New Profit Gathering of Leaders

Harnessing the Power of Peers for Behavior Change

Global Perspectives

Speech Topics

Harnessing Peer Pressure for Behavior Change

Conventional efforts to promote healthier or greener living, more civic involvement, and stronger communities rely on giving people information—or warning them of the consequences of behavior as usual. These tactics usually fail. It is very human to be quite aware of the consequences of our behavior yet not apply that information to ourselves. How do we make that step to real behavior change? Through identifying with our peers. Peers are the messenger, but they're also the message; if you want people to recycle more, for example, research shows the most effective thing to say is "your neighbors are recycling." Tina Rosenberg draws on academic research and stories from her own reporting for her book and her New York Times “Fixes” column for a fresh, surprising, and inspirational talk that will transform the way you think about behavior change.

Transforming America's Health—&American Healthcare—with Peer Pressure

Chronic disease is robbing us of our health and costing us billions of dollars. But successfully managing chronic conditions requires behavior change. This isn't a job for doctors—it’s a job for positive peer pressure.

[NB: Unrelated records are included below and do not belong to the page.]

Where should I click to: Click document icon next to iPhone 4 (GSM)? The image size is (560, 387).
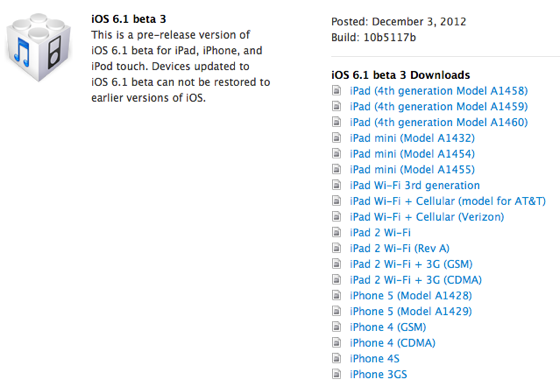(336, 327)
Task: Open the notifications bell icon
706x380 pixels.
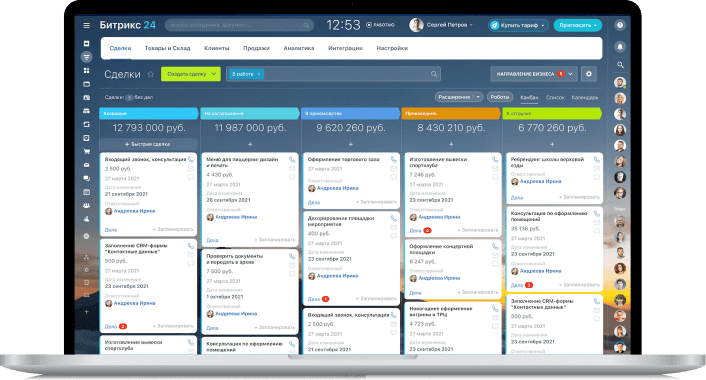Action: click(x=620, y=46)
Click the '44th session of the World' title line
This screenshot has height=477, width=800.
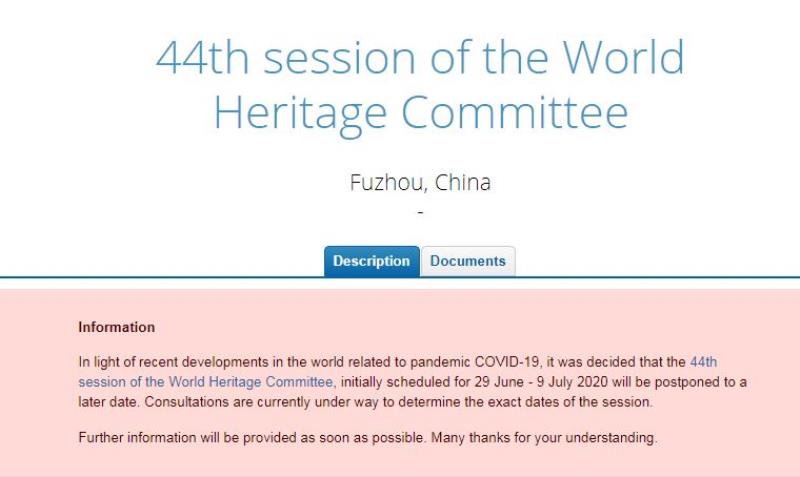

Giving people information—especially scary information—doesn't work. People need a reason to act on information, and the most powerful motivator is identification with a new peer group. Tina Rosenberg draws on academic research and stories from her own reporting to show why our usual health strategies are wrong and provide fresh ideas about how to design and deliver effective behavior change.

The Power of the Group to Help Our Children Learn

In one four-year period, the University of California at Berkeley had 29 black students who got an A or B in calculus. 29! Over the next four years, there were 125. How did Berkeley so dramatically raise calculus achievement for minority students? By using positive peer pressure. Berkeley founded a program in which minority students work in small groups on extra-hard math problems, teaching each other. Today, that program has spread to universities around the country and has greatly increased the number and achievements of minorities in calculus—and therefore the number successful in hard-science majors. Tina Rosenberg draws on academic research and her own reporting for her recent book, Join the Club: How Peer Pressure Can Transform the World, and her New York Times “Fixes” column to provide fresh ideas about how positive peer pressure can help students to learn. 

Beyond Overhead: A New Way to Measure Effective Giving

Individual charitable donors look at overhead because overhead is something we can measure. But anyone who works in philanthropy knows that percentage spent on overhead is a misleading—and at times actively harmful—test. A new movement seeks to measure the effectiveness of charity in different ways. Organizations in Britain and the US are ranking charities by how much it costs them to reach their goal: What do they spend to provide someone with a year of health? A year of education? A year without hunger? These attempts to put numbers on charitable effectiveness are still new—and extremely controversial. Tina Rosenberg draws on reporting from her New York Times “Fixes” column to examine this new trend—and what it means for you.